WASHINGTON — It took Hillary Clinton and her campaign a good long while to figure out how to go after Sen. Bernie Sanders (I-Vt.).
They settled on a strategy just in time to help her eke out the narrowest of victories in Iowa.
At a rally in in Des Moines on Saturday before the voting, Clinton’s anti-Sanders strategy was on display as she launched into a long set piece on Obamacare, politics and taxes.
Sanders, true to his pro-government democratic socialist philosophy, was campaigning hard in favor of a so-called single-payer, government-run program that would replace what he regarded as the halfway house of Obamacare.
Health care was a “right,” Sanders said, and one that all Americans should enjoy, courtesy of the government, from cradle to grave. He said he would institute a version of Medicare for all.
Voters would save money by no longer having to pay insurance premiums to private companies. Instead, everyone — including the middle class — would pay additional taxes.
Americans would come out ahead, in their pocketbooks and peace of mind.
Clinton pounced a few weeks ago, and had gotten it honed to a fine point by this week.
She said, rightly, that Sanders wanted to scrap the current hard-won Obamacare system (though she didn’t say he wanted something even more sweeping and generous).
She said that doing so was not only substantively wrong, but politically wasteful, since she above all had known how hard it was to pass an Obamacare law, having worked on something similar from the moment of her husband’s election in 1993.

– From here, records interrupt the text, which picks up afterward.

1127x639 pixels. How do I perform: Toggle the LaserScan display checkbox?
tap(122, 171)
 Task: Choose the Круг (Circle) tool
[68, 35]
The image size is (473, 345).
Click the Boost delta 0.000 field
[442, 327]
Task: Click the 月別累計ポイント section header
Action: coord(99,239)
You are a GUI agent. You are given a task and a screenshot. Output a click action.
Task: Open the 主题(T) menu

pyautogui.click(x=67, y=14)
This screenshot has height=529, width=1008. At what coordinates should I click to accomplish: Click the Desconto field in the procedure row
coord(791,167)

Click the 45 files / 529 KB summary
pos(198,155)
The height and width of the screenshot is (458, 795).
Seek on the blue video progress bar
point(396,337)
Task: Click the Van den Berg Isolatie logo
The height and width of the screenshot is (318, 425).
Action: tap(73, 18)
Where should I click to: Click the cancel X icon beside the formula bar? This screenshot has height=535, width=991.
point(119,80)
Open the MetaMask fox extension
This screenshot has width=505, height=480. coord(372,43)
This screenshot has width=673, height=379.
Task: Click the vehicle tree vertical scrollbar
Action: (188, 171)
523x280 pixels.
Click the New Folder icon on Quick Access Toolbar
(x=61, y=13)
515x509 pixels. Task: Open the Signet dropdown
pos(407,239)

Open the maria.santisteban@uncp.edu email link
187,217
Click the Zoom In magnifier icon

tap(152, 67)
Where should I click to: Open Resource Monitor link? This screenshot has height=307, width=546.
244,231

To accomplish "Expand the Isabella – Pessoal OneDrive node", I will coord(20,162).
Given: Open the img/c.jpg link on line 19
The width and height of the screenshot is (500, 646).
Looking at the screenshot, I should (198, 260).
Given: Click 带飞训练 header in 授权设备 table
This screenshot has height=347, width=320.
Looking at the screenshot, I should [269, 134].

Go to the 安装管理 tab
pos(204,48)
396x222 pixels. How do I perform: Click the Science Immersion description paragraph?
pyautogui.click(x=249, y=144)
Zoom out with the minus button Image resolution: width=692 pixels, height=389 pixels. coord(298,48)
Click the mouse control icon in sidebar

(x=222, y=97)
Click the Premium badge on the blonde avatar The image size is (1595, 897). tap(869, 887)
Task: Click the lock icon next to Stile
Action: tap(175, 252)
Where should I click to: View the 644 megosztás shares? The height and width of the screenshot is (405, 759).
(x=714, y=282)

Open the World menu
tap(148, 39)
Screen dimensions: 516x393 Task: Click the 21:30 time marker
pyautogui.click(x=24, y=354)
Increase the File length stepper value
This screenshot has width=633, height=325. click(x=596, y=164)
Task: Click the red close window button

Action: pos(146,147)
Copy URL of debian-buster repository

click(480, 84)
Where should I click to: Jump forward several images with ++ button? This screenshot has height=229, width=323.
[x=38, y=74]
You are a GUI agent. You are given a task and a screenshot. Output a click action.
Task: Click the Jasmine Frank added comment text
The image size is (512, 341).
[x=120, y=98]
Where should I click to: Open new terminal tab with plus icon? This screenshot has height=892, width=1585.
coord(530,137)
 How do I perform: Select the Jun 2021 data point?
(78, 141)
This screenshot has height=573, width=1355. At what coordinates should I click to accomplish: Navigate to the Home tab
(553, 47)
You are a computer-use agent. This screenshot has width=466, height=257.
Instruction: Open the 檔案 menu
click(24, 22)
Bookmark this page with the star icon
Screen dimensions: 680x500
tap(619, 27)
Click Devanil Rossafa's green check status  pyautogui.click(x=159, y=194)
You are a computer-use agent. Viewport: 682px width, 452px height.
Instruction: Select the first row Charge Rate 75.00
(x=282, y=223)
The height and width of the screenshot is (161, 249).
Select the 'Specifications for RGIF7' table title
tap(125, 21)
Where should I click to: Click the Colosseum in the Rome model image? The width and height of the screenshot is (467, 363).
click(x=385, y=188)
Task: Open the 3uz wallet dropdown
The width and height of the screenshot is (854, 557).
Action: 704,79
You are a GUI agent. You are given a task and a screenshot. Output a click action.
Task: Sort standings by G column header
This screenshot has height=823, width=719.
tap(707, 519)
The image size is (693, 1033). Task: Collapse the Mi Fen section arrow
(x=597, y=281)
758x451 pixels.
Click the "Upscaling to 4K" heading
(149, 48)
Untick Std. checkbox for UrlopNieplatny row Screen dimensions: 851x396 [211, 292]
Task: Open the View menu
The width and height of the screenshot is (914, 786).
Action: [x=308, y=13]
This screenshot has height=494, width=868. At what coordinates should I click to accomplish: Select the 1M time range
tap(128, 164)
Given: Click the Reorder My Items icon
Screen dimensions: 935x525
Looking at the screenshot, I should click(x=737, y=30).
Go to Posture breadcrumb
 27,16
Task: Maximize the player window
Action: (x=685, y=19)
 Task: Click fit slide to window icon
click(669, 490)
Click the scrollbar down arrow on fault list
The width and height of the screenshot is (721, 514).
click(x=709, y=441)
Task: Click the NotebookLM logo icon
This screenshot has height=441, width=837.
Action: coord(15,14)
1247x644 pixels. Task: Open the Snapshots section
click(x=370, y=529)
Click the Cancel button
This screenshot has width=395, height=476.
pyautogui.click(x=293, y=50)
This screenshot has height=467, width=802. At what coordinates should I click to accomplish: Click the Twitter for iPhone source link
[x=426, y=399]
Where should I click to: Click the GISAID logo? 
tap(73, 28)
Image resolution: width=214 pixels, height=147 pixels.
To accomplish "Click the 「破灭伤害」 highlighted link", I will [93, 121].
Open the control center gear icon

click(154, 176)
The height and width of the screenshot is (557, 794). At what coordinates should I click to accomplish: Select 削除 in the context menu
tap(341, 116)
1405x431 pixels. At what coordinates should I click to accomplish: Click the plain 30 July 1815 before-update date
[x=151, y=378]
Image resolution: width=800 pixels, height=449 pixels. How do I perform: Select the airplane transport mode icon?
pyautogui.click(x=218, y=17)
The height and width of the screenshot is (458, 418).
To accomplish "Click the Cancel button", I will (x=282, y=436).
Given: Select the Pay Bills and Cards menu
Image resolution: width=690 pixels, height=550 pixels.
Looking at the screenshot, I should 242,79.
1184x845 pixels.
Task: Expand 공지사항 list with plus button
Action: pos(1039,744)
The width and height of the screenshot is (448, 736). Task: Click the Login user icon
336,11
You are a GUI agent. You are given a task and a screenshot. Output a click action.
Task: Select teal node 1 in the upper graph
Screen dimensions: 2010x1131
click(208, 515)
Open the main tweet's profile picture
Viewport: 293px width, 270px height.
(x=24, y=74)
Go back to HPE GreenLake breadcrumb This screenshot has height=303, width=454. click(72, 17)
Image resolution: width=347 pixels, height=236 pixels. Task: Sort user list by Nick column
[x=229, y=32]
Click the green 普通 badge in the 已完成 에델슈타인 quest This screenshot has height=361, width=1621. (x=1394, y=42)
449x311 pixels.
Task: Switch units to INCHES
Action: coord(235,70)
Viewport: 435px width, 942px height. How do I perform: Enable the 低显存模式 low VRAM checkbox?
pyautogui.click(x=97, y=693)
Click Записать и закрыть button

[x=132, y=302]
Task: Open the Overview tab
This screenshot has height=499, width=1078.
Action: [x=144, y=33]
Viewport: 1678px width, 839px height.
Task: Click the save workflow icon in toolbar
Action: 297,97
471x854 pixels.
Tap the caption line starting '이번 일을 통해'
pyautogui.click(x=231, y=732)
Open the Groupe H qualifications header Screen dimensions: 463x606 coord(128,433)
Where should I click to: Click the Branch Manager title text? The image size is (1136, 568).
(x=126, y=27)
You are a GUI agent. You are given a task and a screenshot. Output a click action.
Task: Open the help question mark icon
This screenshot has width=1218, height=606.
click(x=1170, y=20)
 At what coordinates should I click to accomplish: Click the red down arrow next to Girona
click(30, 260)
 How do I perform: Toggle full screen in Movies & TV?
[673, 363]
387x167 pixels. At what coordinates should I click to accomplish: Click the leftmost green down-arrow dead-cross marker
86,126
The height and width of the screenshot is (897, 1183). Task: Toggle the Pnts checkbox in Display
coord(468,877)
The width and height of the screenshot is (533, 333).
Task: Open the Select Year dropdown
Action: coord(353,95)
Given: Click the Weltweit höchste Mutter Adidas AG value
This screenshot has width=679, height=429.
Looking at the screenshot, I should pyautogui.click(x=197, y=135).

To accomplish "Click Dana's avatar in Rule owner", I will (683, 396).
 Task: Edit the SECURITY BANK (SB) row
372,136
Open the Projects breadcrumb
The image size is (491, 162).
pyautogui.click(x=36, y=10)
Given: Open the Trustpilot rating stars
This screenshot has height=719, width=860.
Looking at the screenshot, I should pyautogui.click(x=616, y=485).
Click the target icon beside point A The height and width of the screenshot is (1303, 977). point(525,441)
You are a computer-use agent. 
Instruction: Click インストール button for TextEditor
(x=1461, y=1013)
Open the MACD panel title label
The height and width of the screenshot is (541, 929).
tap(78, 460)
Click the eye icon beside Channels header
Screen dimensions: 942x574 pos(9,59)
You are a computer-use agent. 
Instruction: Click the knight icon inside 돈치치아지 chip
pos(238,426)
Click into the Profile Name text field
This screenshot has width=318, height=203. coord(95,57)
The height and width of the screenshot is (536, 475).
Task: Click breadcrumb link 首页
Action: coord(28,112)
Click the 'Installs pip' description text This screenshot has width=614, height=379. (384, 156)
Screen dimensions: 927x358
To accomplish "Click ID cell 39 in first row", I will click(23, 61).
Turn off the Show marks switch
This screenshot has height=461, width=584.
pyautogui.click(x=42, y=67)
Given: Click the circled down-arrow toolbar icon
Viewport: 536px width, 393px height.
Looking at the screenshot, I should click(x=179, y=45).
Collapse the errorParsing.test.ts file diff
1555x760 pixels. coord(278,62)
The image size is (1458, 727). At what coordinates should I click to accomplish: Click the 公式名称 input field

When asked by network interviewers about Obama’s legacy — of which his health care plan is a key part — 56 percent of Democrats said they wanted to “continue Obama’s policies.” Thirty-two percent said that they wanted more liberal policies than the president’s. It was precisely the kind of spread the Clinton camp was counting on.
“It’s been too hard to get where we are!” Clinton bellowed to a crowd at a local college. The crowd stood and cheered.
“Some people want to have a theoretical debate on some better idea that will never, ever come to pass!” she continued.
The crowd cheered some more.
“We don’t need to be thrown into that gridlock again! We can’t risk it. “
To prove her point, Clinton invited onto the stage a woman for whom the Affordable Care Act had been a lifesaver, allowing her to get a serious operation that she would not have been able to afford.
Never mind that the woman might well have been able to get the same operation under a single-payer plan; she got it under Obamacare.
And then there was the matter of taxes. “I’m the only candidate in this (Democratic race) who will not raise taxes on the middle class!” Clinton said, reminding voters that Sanders himself admitted that he would have to do so.
The three-way argument on health care clearly helped, which is ironic, given Clinton’s political history. She was soundly defeated — almost laughed out of town — when she took command of the health-care reform issue for her husband in 1993.
Clinton was outflanked by Barack Obama on the issue in Iowa in 2008. He attacked her from the right for her plan’s requirement that everyone apply for health insurance — the very “mandate” that Obama himself later included in his own plan once he had defeated her and won the White House.
But at least health care helped Clinton politically — and it seems likely to continue to do so as she battles Sanders through the spring.